Mike Pompeo à Budapest en Hongrie le 11 février 2019.

Washington ne cherche pas à étouffer le dossier de l'assassinat du journaliste saoudien Jamal Khashoggi, a assuré lundi le secrétaire d'Etat américain Mike Pompeo, alors que Donald Trump a ignoré l'appel du Congrès à se prononcer sur le rôle du prince héritier d'Arabie saoudite dans ce crime.

"L'Amérique n'étouffe pas un meurtre", a déclaré M. Pompeo, en réponse à une question de journalistes en marge d'un déplacement à Budapest.

Le Congrès avait donné au président Trump jusqu'à vendredi pour prendre position dans ce dossier.
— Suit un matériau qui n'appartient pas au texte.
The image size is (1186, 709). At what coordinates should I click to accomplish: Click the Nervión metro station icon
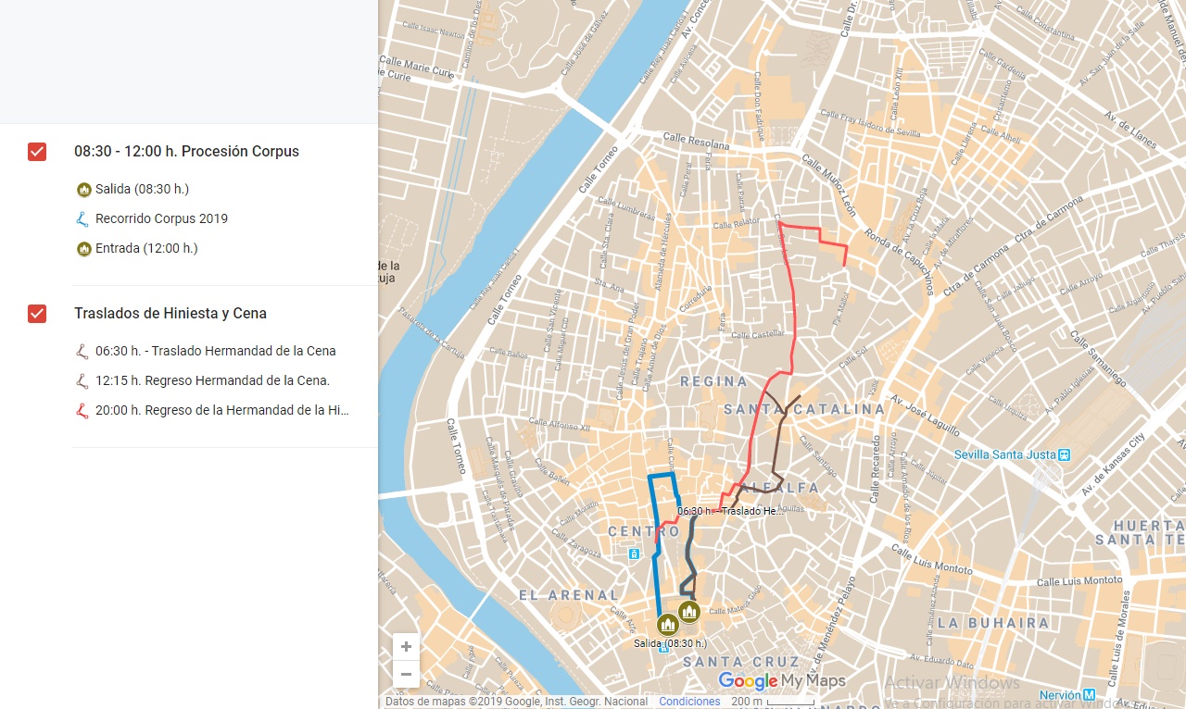click(x=1090, y=694)
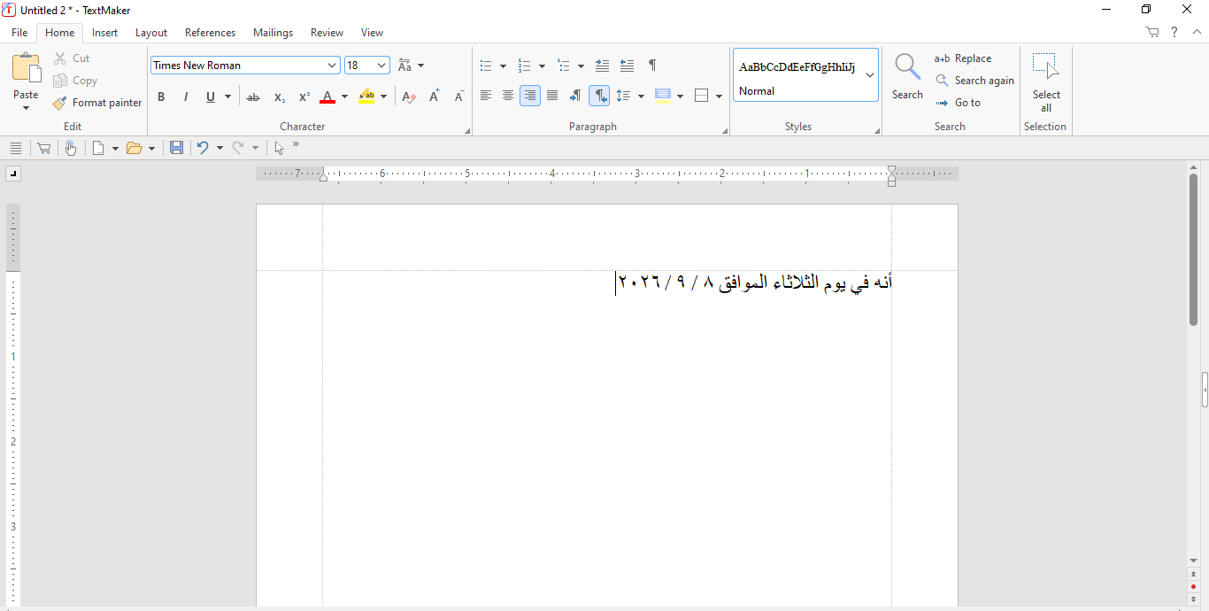The width and height of the screenshot is (1209, 611).
Task: Expand the paragraph styles list
Action: (x=870, y=75)
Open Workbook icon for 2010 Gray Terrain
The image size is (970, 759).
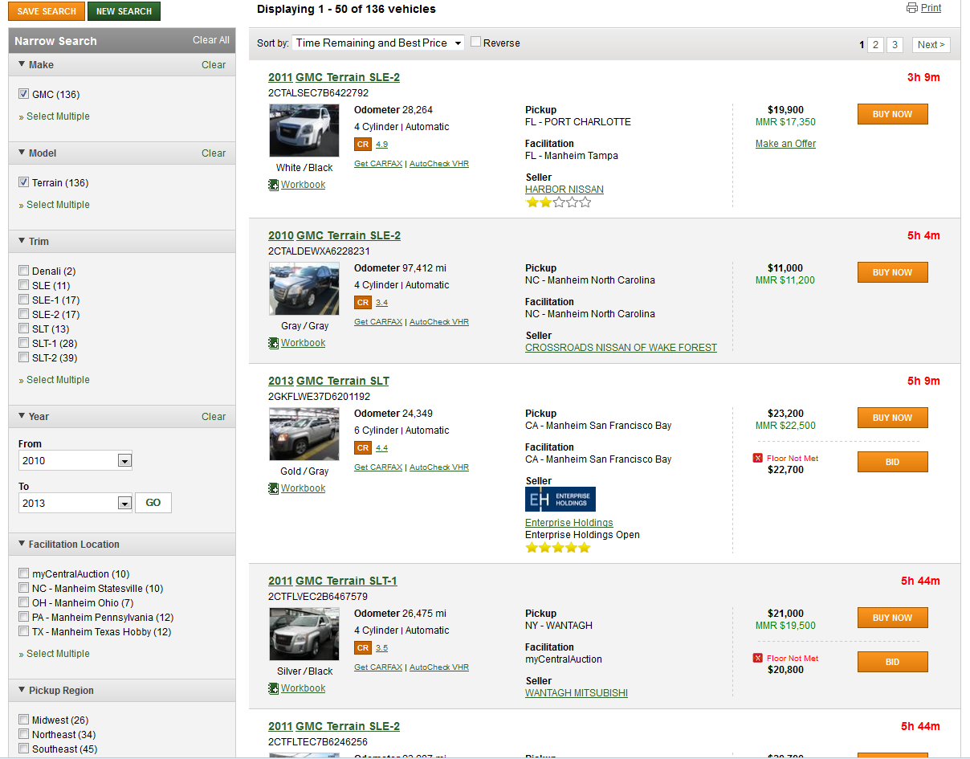pyautogui.click(x=274, y=343)
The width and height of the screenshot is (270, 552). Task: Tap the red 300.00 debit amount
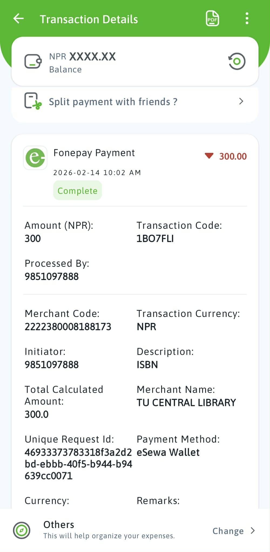pos(233,156)
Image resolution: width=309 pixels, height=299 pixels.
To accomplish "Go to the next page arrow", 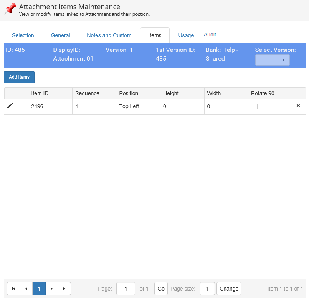I will click(x=52, y=289).
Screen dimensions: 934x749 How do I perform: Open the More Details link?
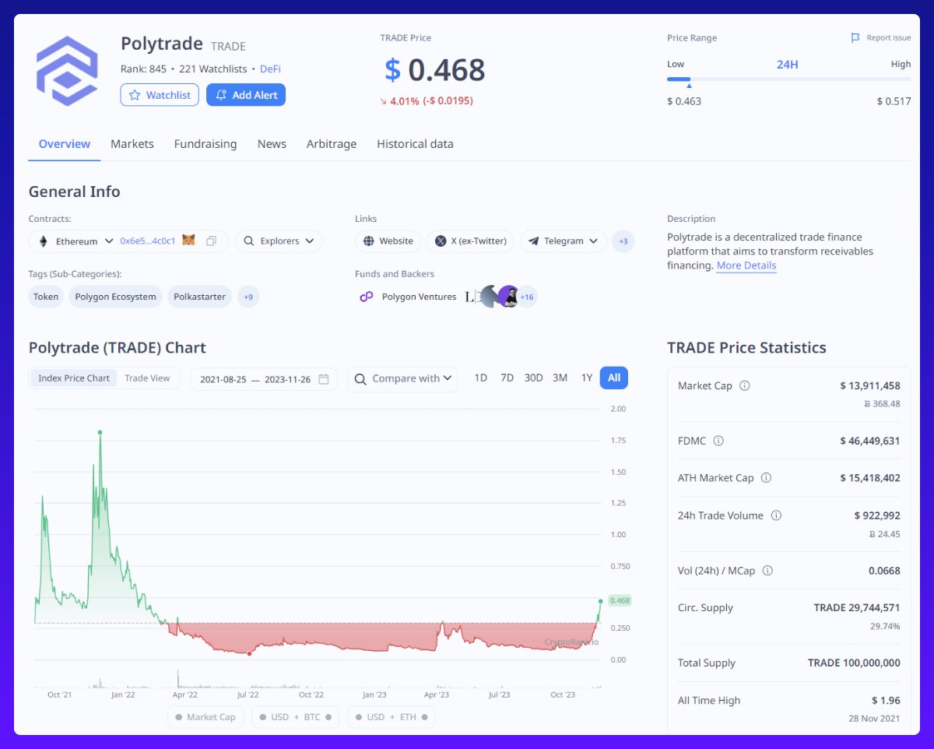(746, 265)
Des sénateurs démocrates et républicains avaient activé le 10 octobre une loi donnant 120 jours au locataire de la Maison Blanche pour se prononcer sur le rôle du Mohammed ben Salmane dans ce dossier.

M. Trump a toutefois refusé cet ultimatum, son entourage invoquant la "séparation des pouvoirs".

L'administration américaine "travaille avec diligence" dans ce dossier et "continuera de demander des comptes à tous les responsables" en fonction des éléments dont elle disposera, a assuré M. Pompeo.

L'assassinat du journaliste saoudien début octobre dans le consulat de son pays à Istanbul par un commando venu de Ryad a profondément terni l'image des dirigeants saoudiens et embarrasse l'administration américaine, soucieuse de préserver son alliance stratégique avec le royaume saoudien.

M. Pompeo, qui effectue une mini-tournée en Europe centrale, devait rencontrer en fin d'après-midi le Premier ministre hongrois Viktor Orban, avant de se rendre en Slovaquie mardi, puis en Pologne où doit se tenir mercredi et jeudi une réunion consacrée à l'influence de l'Iran au Moyen-Orient.